During one of the missions, Scarab and his brothers-in-arms had to clear a building. The scouts received a warning that the enemy might be there. When the first group entered, they came under fire. It became clear that there was an enemy in the building.
Russian servicemen transmitted over the radio that they were being stormed, and immediately the scouts came under shelling from a mortar and FPV. But the Ukrainian fighters managed to establish control over the building. They eliminated three Russians and captured one. It turned out that the prisoner had entered Kupyansk through a gas pipe.
From 50 to 70 Russians entered through the pipes
At the beginning of September, Russian troops were spotted at the exit of a gas pipe in the village of Radkivka, near Kupyansk. The Russians entered the pipe in Lyman Pershyi, which they control on the left bank of the Oskil, and exited near the city, remaining unnoticed.
"The situation worsened when Holubivka came under their control. They got access to the pipes, and the situation with Kupyansk itself began to deteriorate. First of all, the fact that they crossed the river played a role. But the pipe also played its big role," says Donor, platoon commander of the 151st Separate Reconnaissance and Assault Battalion.
Enemy infantry exited the pipe in a very convenient place — near a forest in which they could disperse and then move further into the city.
"See what a little hole? It was hit. And right away the trees start farther on. They can run across to the forest, and catching them farther is very hard. There are a lot of trees. They have places to hide. We were just trying to catch them near the trees," drone operator White recounts, showing a video of strikes on the pipe exits on his phone.
The prisoner captured by Scarab's group while clearing Kupyansk said that it was very stuffy and dark in the pipe, and when the Russians exited it, they felt disoriented. The prisoner, according to him, was given the task to hole up in Kupyansk and transmit information. He had been in the city for about a week.
According to Ukrainian scouts, the Russians exited the pipe in several places. Approximately 50–70 people managed to use the pipe before they were detected.

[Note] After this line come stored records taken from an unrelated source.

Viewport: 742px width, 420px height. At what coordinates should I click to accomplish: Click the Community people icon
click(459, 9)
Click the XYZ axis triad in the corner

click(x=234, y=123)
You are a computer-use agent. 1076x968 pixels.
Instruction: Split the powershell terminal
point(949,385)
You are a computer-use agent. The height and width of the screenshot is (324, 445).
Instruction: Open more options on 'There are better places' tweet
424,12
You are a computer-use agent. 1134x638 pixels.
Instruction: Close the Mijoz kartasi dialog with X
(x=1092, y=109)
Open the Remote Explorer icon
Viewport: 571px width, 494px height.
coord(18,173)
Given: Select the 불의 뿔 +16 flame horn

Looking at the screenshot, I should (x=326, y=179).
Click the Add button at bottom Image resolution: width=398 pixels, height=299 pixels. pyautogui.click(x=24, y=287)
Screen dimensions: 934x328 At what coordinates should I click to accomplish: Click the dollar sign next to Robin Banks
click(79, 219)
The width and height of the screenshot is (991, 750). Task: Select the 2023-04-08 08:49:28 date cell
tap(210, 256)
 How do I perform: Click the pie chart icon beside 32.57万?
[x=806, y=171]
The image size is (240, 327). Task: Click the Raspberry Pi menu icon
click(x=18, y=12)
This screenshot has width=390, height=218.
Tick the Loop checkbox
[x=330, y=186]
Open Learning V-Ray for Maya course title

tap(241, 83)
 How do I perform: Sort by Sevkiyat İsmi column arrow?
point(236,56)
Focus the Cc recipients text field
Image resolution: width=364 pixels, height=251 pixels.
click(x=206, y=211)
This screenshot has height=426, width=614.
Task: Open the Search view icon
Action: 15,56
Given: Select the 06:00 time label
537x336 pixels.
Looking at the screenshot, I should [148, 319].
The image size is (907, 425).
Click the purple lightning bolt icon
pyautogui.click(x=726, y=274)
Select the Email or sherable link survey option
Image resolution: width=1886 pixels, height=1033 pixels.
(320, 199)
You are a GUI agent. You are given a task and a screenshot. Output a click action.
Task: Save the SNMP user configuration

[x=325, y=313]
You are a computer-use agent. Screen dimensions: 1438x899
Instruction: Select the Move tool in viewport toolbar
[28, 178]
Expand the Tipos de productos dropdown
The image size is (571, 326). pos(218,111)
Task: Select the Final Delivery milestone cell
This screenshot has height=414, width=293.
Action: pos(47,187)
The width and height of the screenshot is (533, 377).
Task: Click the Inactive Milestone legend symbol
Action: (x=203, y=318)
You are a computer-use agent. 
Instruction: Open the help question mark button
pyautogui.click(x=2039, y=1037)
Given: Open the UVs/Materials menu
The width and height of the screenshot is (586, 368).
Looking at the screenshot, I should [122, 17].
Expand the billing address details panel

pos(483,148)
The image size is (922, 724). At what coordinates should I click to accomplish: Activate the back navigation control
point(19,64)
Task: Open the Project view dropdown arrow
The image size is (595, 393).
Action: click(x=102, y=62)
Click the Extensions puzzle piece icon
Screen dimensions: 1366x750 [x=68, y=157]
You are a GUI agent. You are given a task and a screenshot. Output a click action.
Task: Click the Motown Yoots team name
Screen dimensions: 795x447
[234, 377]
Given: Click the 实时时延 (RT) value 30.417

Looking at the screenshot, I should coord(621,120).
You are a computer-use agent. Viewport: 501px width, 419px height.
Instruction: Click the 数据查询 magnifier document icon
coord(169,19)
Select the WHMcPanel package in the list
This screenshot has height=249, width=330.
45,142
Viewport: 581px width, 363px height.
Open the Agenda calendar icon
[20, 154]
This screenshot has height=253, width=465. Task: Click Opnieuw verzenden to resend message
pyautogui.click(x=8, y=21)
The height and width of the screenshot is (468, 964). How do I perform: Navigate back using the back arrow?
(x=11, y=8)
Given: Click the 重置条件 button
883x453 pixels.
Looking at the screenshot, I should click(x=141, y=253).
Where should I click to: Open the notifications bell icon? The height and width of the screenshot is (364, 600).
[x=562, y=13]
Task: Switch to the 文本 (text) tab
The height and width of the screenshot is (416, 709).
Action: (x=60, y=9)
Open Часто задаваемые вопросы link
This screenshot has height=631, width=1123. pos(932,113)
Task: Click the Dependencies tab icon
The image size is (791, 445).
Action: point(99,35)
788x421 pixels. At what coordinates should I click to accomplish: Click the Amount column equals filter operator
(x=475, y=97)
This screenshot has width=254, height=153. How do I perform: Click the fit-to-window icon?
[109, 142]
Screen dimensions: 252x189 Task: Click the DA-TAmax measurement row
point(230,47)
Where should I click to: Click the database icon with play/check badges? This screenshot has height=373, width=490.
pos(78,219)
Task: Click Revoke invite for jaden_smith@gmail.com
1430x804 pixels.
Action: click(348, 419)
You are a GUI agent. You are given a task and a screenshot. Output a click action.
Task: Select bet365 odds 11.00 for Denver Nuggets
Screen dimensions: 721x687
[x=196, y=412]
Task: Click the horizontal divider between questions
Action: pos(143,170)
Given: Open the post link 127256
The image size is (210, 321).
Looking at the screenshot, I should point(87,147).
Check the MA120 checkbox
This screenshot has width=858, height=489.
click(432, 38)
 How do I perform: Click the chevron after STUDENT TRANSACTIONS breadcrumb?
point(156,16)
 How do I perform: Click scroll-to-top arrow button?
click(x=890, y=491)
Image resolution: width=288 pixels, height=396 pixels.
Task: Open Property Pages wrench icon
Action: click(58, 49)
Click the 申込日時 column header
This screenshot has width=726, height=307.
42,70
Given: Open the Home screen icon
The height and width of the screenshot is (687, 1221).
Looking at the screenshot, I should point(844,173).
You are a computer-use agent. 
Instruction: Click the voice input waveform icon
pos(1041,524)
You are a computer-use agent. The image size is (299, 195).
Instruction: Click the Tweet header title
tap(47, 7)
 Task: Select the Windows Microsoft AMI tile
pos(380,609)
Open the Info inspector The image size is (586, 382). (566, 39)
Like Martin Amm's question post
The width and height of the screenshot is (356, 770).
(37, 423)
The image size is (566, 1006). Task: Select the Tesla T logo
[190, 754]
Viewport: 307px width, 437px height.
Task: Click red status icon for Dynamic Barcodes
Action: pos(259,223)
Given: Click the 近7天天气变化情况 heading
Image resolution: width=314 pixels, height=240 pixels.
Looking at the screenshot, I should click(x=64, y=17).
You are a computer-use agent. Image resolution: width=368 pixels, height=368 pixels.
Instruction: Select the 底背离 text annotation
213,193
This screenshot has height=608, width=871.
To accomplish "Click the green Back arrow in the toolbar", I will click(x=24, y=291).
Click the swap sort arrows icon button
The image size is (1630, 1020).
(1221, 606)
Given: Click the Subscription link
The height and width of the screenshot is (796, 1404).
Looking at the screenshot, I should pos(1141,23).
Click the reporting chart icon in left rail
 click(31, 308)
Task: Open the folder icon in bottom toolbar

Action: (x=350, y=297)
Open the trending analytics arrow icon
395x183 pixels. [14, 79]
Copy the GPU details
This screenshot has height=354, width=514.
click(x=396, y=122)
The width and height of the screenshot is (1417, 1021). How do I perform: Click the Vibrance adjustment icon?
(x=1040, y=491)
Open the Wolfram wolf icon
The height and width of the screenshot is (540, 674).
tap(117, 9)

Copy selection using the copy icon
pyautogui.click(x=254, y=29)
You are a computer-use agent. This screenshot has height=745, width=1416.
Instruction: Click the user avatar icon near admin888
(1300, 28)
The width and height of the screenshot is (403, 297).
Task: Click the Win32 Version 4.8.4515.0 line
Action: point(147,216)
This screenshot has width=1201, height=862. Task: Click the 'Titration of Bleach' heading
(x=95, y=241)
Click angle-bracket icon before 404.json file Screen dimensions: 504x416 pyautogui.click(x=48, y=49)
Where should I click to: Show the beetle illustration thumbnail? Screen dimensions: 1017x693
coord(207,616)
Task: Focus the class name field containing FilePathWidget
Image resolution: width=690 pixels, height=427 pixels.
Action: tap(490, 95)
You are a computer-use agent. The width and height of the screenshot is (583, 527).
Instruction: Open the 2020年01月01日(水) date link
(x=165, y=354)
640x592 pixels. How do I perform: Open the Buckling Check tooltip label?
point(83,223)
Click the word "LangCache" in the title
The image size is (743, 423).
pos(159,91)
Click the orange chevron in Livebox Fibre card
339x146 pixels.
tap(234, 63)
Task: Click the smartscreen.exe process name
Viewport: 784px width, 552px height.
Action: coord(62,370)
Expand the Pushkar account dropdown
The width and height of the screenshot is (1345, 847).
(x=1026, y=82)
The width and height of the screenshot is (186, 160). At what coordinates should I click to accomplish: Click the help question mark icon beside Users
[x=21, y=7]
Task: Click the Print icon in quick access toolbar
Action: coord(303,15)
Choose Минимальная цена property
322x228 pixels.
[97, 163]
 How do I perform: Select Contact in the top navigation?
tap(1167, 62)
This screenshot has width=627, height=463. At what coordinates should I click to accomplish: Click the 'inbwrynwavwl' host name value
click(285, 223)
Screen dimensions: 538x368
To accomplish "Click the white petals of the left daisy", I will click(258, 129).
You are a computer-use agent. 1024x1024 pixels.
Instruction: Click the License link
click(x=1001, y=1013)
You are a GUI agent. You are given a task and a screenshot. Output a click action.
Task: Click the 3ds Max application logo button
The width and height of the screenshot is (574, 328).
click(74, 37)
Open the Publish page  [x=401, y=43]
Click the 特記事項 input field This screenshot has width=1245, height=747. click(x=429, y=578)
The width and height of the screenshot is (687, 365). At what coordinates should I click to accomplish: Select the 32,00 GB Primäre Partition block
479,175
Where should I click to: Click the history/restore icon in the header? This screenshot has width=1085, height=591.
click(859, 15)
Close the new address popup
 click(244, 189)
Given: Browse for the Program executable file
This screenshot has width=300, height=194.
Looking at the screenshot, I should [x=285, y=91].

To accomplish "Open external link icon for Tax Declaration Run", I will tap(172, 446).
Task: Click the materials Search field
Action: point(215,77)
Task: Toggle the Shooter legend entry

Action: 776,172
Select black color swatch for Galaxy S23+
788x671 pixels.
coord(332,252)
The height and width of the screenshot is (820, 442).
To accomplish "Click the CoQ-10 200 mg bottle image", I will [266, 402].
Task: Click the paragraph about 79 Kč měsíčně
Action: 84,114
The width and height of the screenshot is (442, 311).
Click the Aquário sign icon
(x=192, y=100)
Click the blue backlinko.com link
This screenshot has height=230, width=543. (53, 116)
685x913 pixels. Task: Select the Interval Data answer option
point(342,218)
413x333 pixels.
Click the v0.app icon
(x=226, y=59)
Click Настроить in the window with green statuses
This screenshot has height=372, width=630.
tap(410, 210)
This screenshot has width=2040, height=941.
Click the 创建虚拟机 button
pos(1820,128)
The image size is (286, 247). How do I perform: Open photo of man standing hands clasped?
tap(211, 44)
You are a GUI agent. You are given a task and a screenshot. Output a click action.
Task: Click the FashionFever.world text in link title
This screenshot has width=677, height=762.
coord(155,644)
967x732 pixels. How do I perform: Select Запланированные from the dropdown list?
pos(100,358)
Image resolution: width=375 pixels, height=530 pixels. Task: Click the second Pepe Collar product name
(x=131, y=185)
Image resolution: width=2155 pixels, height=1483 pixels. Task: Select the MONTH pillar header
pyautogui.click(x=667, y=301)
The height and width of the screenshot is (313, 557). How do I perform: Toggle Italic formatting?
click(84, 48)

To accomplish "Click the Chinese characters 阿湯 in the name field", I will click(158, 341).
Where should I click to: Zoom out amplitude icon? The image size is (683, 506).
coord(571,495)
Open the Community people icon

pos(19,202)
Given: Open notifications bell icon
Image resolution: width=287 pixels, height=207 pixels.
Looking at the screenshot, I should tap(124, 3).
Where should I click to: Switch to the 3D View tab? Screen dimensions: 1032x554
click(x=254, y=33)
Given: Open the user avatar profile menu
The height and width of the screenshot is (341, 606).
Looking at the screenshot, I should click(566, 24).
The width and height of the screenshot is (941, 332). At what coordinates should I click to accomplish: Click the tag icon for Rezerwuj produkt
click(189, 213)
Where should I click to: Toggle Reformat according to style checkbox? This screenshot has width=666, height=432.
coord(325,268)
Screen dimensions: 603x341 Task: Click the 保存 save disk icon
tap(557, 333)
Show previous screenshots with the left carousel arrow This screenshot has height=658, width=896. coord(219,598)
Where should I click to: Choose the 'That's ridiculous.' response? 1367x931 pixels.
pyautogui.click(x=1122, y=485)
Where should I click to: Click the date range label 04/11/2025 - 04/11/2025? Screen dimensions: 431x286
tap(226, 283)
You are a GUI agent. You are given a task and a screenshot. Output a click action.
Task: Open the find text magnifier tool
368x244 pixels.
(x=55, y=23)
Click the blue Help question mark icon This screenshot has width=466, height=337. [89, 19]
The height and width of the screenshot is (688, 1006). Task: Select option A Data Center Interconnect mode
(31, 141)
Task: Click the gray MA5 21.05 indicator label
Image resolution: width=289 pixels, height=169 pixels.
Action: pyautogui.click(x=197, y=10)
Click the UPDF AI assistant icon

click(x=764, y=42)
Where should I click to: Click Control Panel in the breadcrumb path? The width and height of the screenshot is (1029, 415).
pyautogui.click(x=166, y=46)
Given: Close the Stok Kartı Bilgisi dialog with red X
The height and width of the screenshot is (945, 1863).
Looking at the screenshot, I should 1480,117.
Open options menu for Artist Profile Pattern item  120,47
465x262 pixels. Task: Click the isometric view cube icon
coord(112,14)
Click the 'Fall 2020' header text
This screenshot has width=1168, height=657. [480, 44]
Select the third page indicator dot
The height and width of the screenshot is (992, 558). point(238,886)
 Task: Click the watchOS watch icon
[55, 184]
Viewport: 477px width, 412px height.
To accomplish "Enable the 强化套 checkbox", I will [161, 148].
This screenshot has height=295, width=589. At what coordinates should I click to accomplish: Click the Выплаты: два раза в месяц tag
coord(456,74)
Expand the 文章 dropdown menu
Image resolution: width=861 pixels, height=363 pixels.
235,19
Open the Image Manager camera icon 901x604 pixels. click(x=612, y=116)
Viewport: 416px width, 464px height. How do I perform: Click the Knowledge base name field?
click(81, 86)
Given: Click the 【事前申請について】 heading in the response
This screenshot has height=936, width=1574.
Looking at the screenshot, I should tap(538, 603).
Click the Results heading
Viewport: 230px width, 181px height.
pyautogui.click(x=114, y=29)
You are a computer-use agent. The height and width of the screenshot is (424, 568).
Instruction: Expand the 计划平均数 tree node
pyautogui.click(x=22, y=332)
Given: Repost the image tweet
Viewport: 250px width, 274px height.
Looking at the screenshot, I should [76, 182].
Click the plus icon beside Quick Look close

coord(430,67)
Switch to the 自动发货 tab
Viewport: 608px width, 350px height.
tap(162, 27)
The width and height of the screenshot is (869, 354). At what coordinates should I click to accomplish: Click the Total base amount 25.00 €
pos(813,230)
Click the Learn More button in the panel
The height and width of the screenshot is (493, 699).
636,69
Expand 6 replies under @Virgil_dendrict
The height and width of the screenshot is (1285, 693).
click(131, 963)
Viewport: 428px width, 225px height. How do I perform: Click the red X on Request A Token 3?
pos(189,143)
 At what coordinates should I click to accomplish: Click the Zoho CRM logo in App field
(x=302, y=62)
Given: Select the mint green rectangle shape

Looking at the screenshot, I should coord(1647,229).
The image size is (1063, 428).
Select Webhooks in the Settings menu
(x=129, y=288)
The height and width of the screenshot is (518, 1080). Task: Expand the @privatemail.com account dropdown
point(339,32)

As Donor from the 151st Reconnaissance and Assault Battalion recounted, soon most of the enemy infantry was detected, and all the pipe exits were put under surveillance.
"If not destroyed, then controlled. Those on our side, inside with razor wire and already controlled from above either by machine gun or infantry group," Donor assures.
"We still need to dig up the potatoes"
"A guided aerial bombKAB hit here. Minus six houses," Passenger shows the smashed mess of what was once houses.
In the cameras of the Mavic quacopters, locals keep appearing. You can make out a grandmother in a robe on the porch of a house or a woman walking with bags in the direction of the exit from the city. The soldiers assume she will try to reach an evacuation point.
In Kupyansk, nearly 700 residents remain. Evacuations from there are no longer being conducted. Officially, Kupyansk is closed to entry. Only fighters can get there. The only way for civilians to get out of the city is to leave on their own or ask the military for evacuation.
"In this house, they were doing repairs, fixing the roof a month ago. The owners came and say: 'We still need to dig up the potatoes.' I say: 'Maybe not today.' Such optimists," Passenger marvels.
Ukrainian troops complain that civilians in the city complicate their work, since Russians sometimes also dress in ordinary clothes. Donor from the 151st Reconnaissance and Assault Battalion recounts that some locals even help the invading forces. One of the prisoners said that two local women brought him food.
"The Russians have contacts of people who were under occupation in 2022, they contact them. Also, already in Kupyansk proper, they can meet in the yard like that and make friends," Donor says.